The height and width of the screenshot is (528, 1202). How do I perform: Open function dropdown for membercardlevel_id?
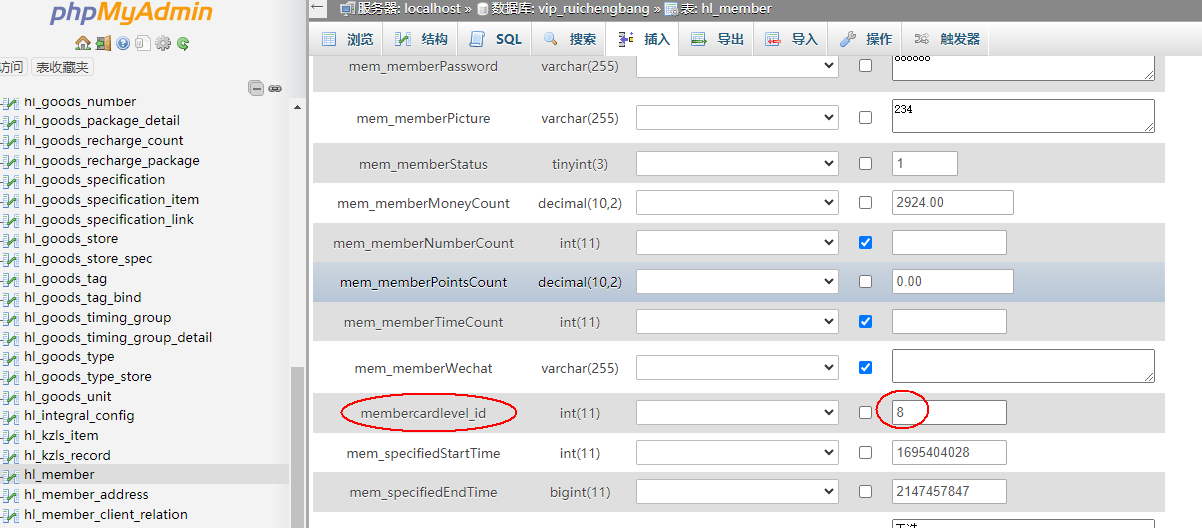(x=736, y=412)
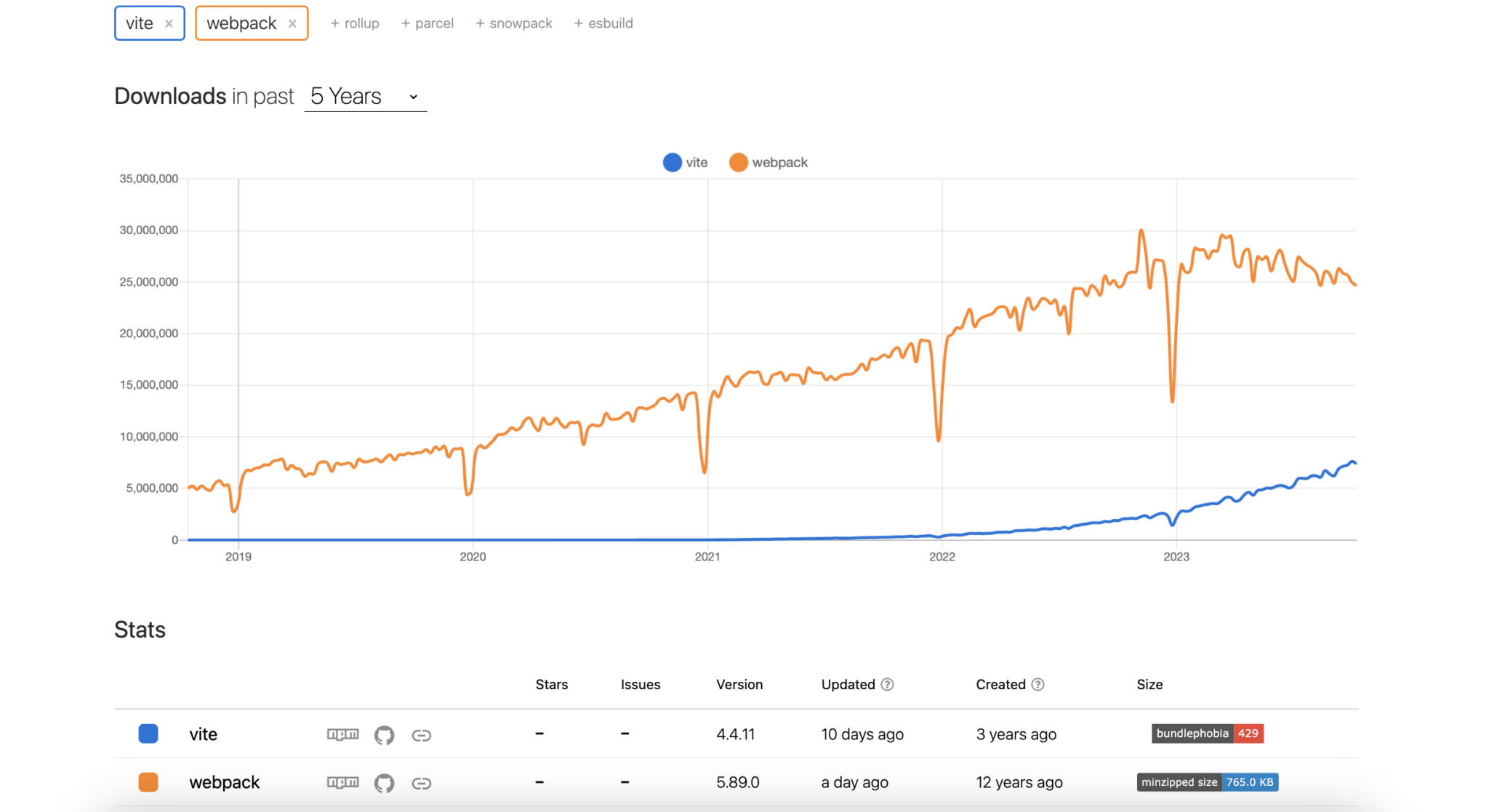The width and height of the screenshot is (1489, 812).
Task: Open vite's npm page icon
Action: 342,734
◆ ◆ ◆ ◆
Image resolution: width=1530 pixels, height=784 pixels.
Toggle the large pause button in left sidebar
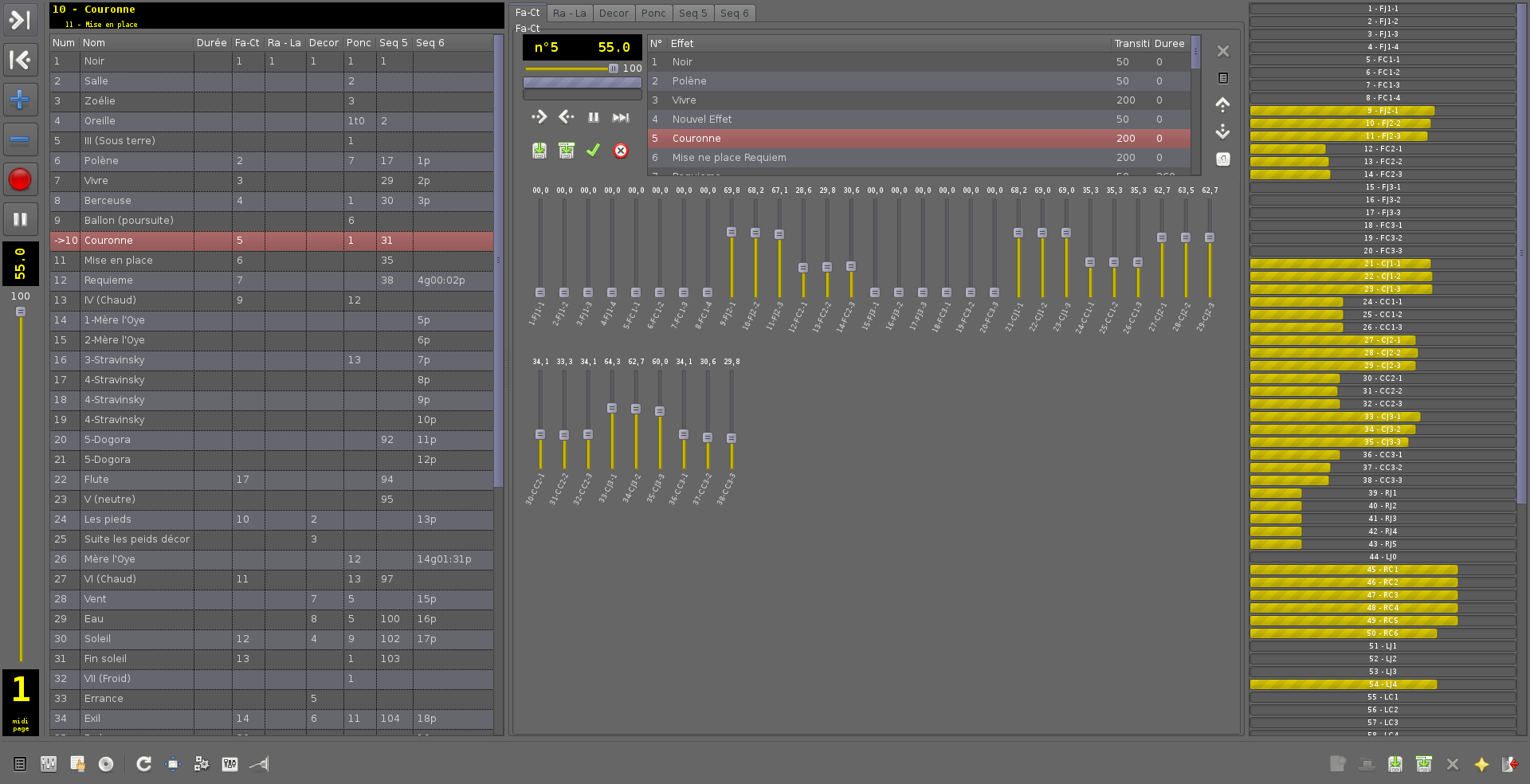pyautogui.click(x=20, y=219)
◆ ◆ ◆ ◆
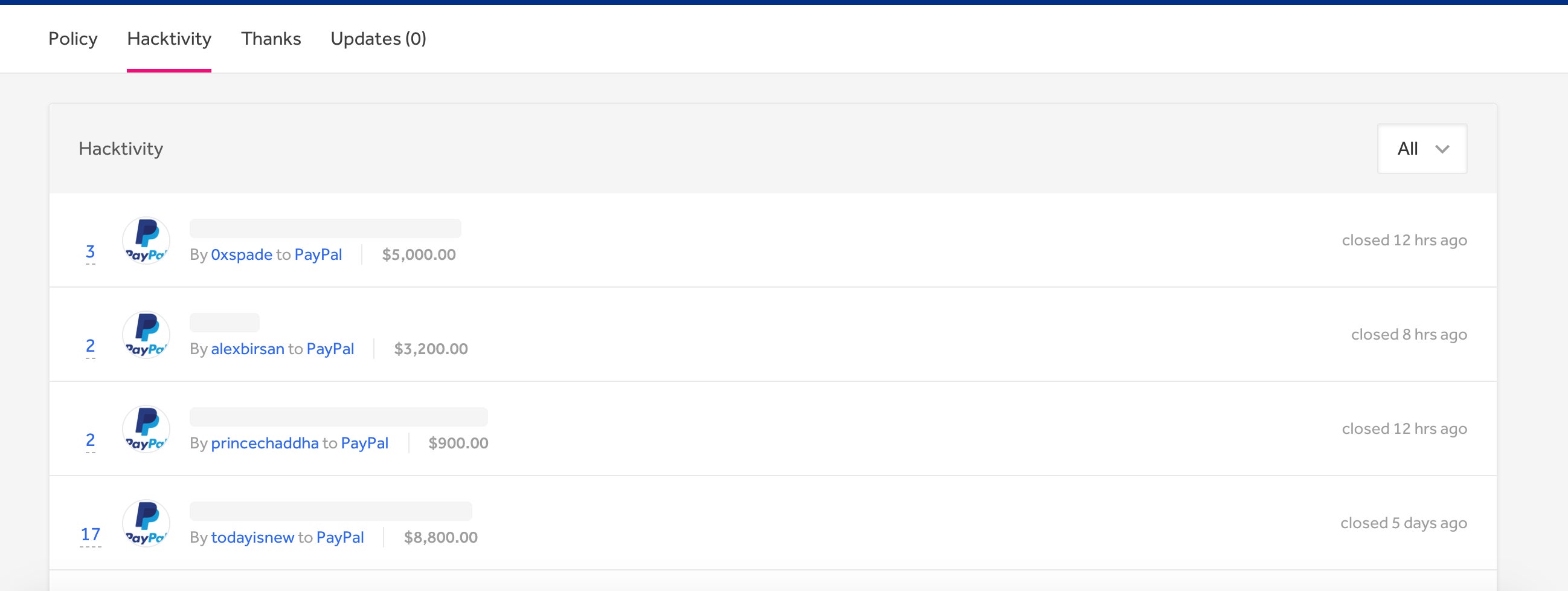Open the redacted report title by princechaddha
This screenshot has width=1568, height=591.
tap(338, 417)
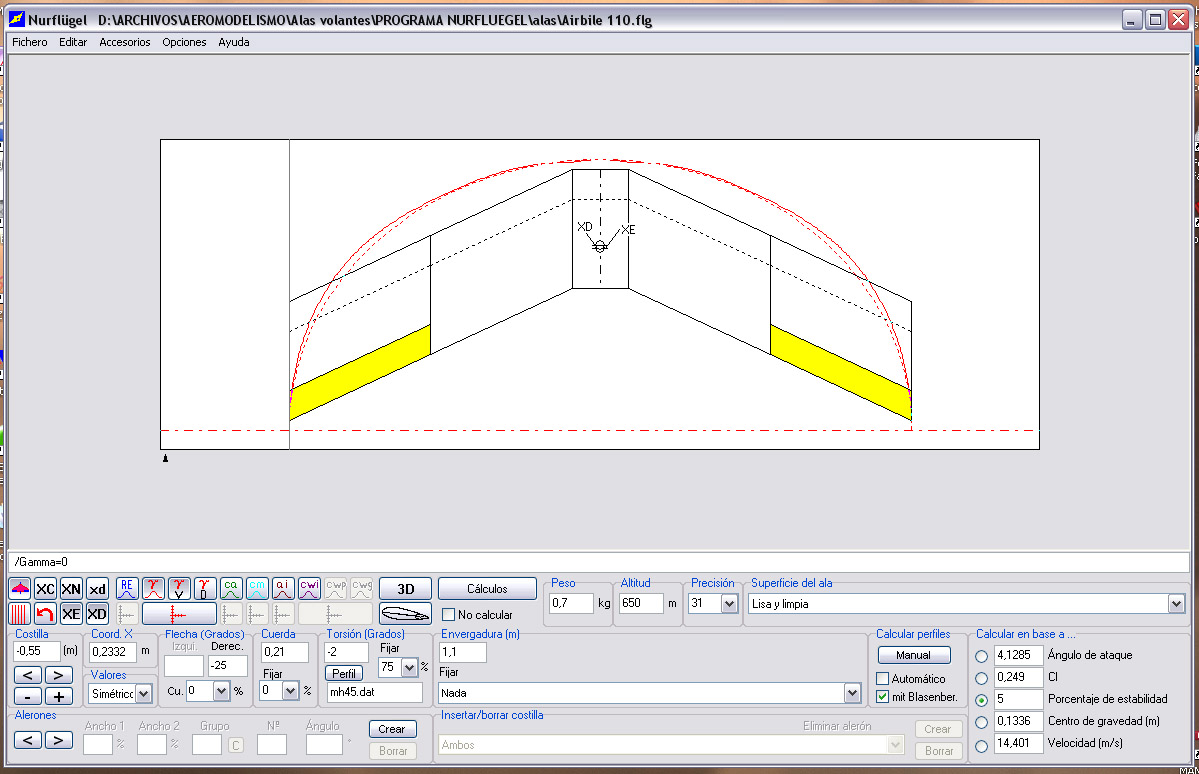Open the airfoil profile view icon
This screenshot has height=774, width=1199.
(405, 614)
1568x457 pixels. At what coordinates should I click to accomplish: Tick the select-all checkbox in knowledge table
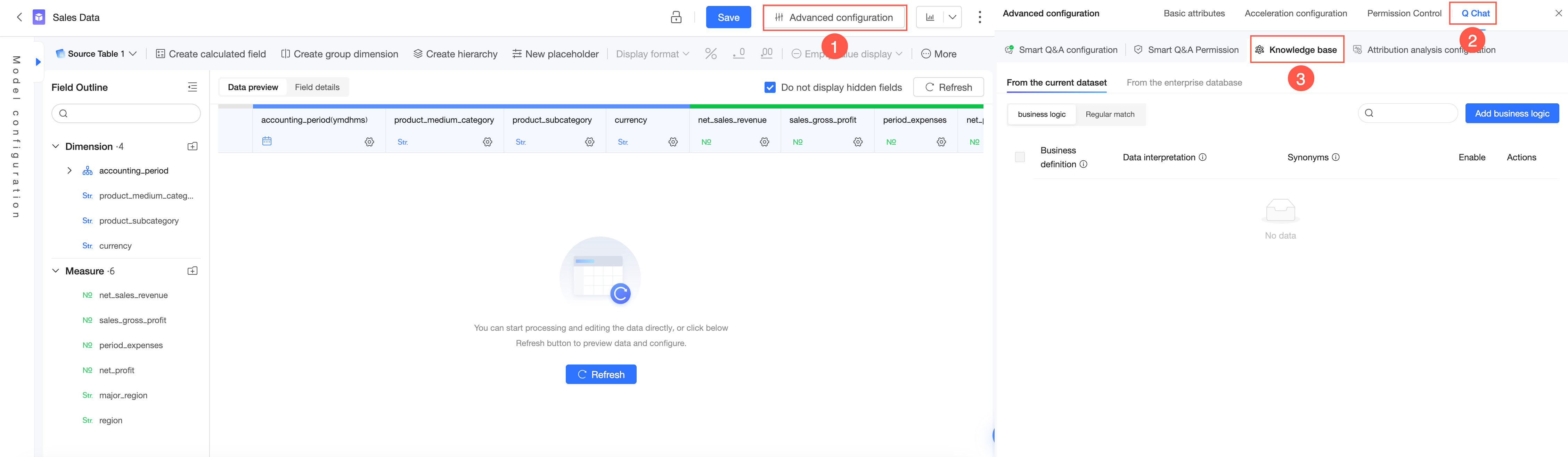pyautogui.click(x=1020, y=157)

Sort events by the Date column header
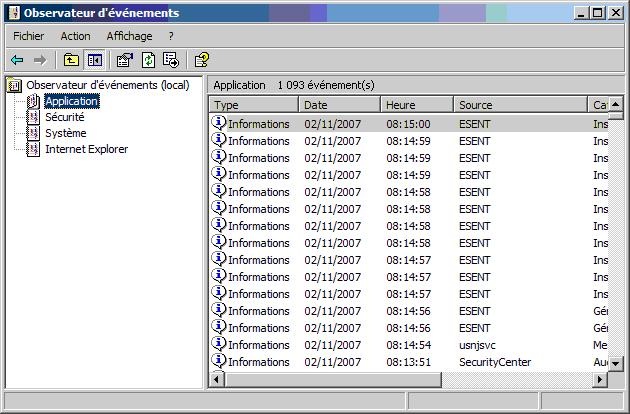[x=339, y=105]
◆ ◆ ◆ ◆
▸ STATED GOAL
Return verbatim the stretch of items from the line containing "1568x457 pixels. At" through the line containing "[x=339, y=105]". Leave the pictures out of the reproduction.

▸ COMPLETE RESPONSE
1568x457 pixels. At what coordinates should I click to accomplish: Tick the select-all checkbox in knowledge table
pyautogui.click(x=1020, y=157)

Sort events by the Date column header
[x=339, y=105]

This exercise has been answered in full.